On its journey, the child acquires a sense of distinguishing between good and bad before the child learns the difference by reasoning.  The child’s value judgments are, as we know, formed as a result of the friendly and unfriendly reactions of the significant people in his/her life.  Because the child is dependent on the care and love of one or more adults, it is not surprising that an approving or disapproving expression on a parent’s face is sufficient to ‘teach’ the child the difference between good and bad [I remember well the ‘look’ that my mother and father would give, for example; no words were necessary]. 

In school, as we all well know, similar factors operate.  ‘Good’ is that for which one is praised; ‘bad,’ that for which one is disciplined/punished by teachers.  Indeed, for the child, the fear of disapproval and the need for approval appear to be two of the most powerful motivations for ethical judgment.  At this time in the child’s life there is intense emotional pressure to ‘being good’ and to avoid ‘being bad.’  This pressure prevents the child from asking critically whether ‘good’ in a judgment means ‘good’ for the child or for the authority [a child can get ‘stuck’ here and so even as an adult the individual will not question the authority in this way]. 

For most of us a ‘thing’ is called ‘good’ if it is good for the person who uses it.  With regards to humans, the same criterion of value can be used.  For example, the employer considers an employee to be good if he is of advantage to him/her.  Or, the teacher may well call a student ‘good’ if the student is obedient [does not cause trouble] and is a good reflection upon the teacher.  I remember being called ‘good’ as a child because I was docile and obedient.  At times, I was, as the ‘good’ child, quite fearful and insecure and countered these powerful feelings by seeking many ways to please my parents and teachers.  I remember a childhood friend who was considered to be ‘bad’ because he had a will of his own — which he exercised and which upset his parents and teachers to no end.

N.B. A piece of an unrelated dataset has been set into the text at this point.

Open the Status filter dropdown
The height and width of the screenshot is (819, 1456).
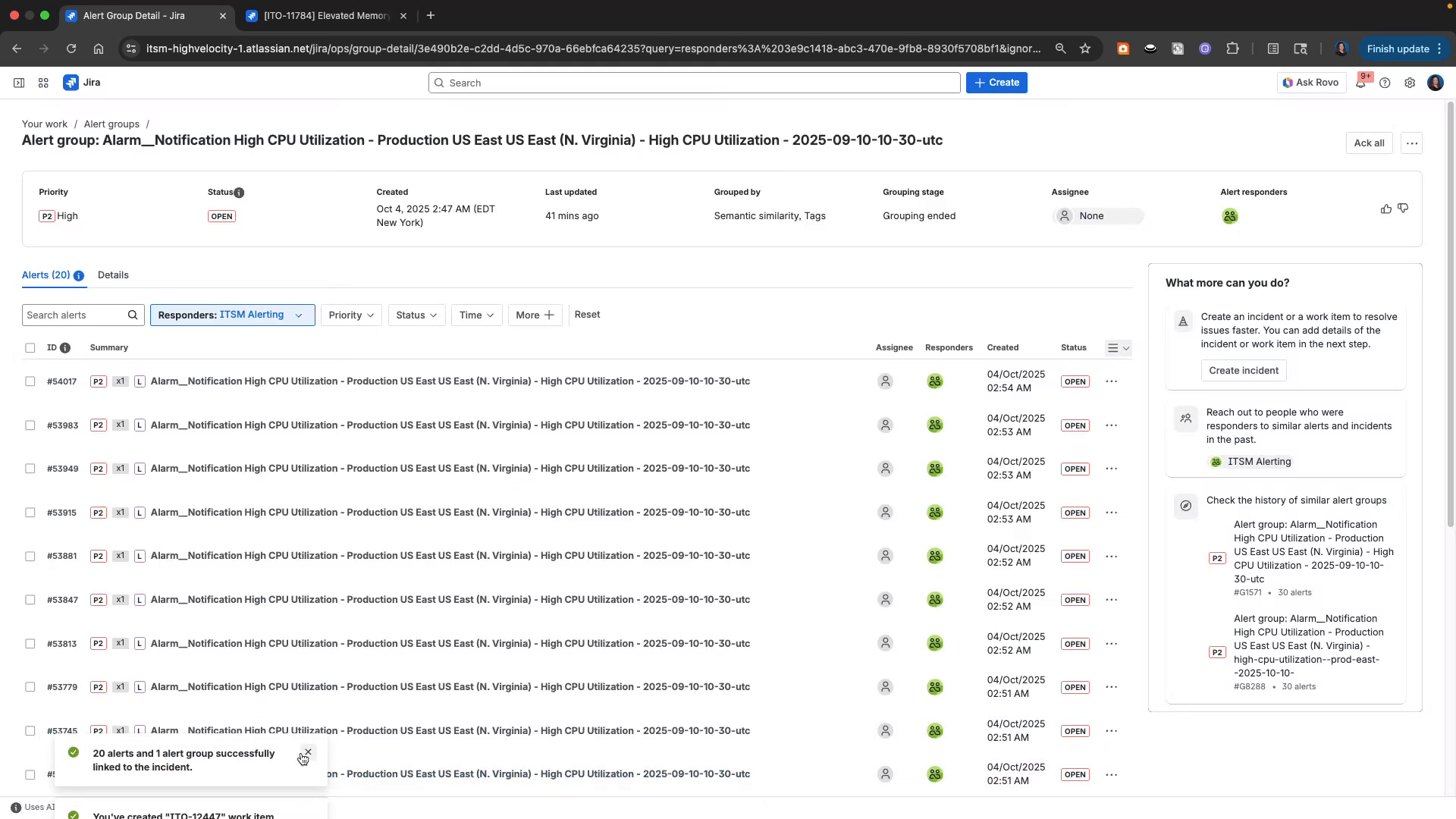coord(416,315)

The formal and material aspects of authoritarian ethics are joined at the hip.  Because his/her own interests are at stake the authority ordains obedience to be the main virtue and disobedience to be the main vice; obedience is good and disobedience is evil;  for some faith-based authority figures, ‘sin’ is disobedience — the unforgivable sin is ‘rebellion’.  Rebellion entails the questioning of the authority’s right to establish norms and of its belief that the norms established by the authority are in the best interest of its ‘subjects’ [thus, parents experience in the healthy adolescent a rebellion that challenges their authority].  The authority can be ‘forgiving’ if the ‘sinner’ repents and accepts his/her punishment and commits to once again ‘being good’ — in essence the ‘sinner’ thus expresses his/her acceptance of the authority’s superiority.